Exercise
Only the lines from the one containing "Viewport: 716px width, 359px" through the end of the data below should be copied, each exactly as written and with both ends kept.

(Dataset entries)
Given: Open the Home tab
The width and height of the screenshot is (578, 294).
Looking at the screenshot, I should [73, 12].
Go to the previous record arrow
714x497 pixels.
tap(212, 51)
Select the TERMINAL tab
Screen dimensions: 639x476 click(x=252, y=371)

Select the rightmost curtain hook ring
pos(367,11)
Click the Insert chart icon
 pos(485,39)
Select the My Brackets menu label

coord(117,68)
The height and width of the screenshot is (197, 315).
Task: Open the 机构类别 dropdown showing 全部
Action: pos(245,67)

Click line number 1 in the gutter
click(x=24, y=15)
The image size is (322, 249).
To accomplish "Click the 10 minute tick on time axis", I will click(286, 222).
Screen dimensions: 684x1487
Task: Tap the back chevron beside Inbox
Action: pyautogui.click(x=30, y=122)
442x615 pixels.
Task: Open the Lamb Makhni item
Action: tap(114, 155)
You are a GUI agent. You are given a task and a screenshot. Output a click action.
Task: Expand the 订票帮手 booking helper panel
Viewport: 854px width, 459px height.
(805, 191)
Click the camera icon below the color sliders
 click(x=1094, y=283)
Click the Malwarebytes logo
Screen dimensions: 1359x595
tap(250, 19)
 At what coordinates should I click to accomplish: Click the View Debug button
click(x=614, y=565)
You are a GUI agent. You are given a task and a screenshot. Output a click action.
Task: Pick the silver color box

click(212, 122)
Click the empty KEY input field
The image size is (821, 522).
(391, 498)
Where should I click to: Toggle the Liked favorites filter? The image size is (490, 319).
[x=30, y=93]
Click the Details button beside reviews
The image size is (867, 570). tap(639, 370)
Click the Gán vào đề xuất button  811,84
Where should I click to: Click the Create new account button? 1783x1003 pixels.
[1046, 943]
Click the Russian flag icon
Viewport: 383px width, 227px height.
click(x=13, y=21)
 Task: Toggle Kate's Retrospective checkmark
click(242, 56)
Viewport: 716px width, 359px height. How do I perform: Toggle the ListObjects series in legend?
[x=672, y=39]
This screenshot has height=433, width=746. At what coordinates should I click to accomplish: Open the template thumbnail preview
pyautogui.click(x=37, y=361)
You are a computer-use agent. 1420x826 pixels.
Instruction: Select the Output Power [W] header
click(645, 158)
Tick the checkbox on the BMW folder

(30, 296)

Task solution
Viewport: 716px width, 359px height. How do I perform: Toggle the ListObjects series in legend?
[x=672, y=39]
This screenshot has height=433, width=746. At what coordinates should I click to accomplish: Open the template thumbnail preview
pyautogui.click(x=37, y=361)
You are a computer-use agent. 1420x826 pixels.
Instruction: Select the Output Power [W] header
click(645, 158)
Tick the checkbox on the BMW folder

(30, 296)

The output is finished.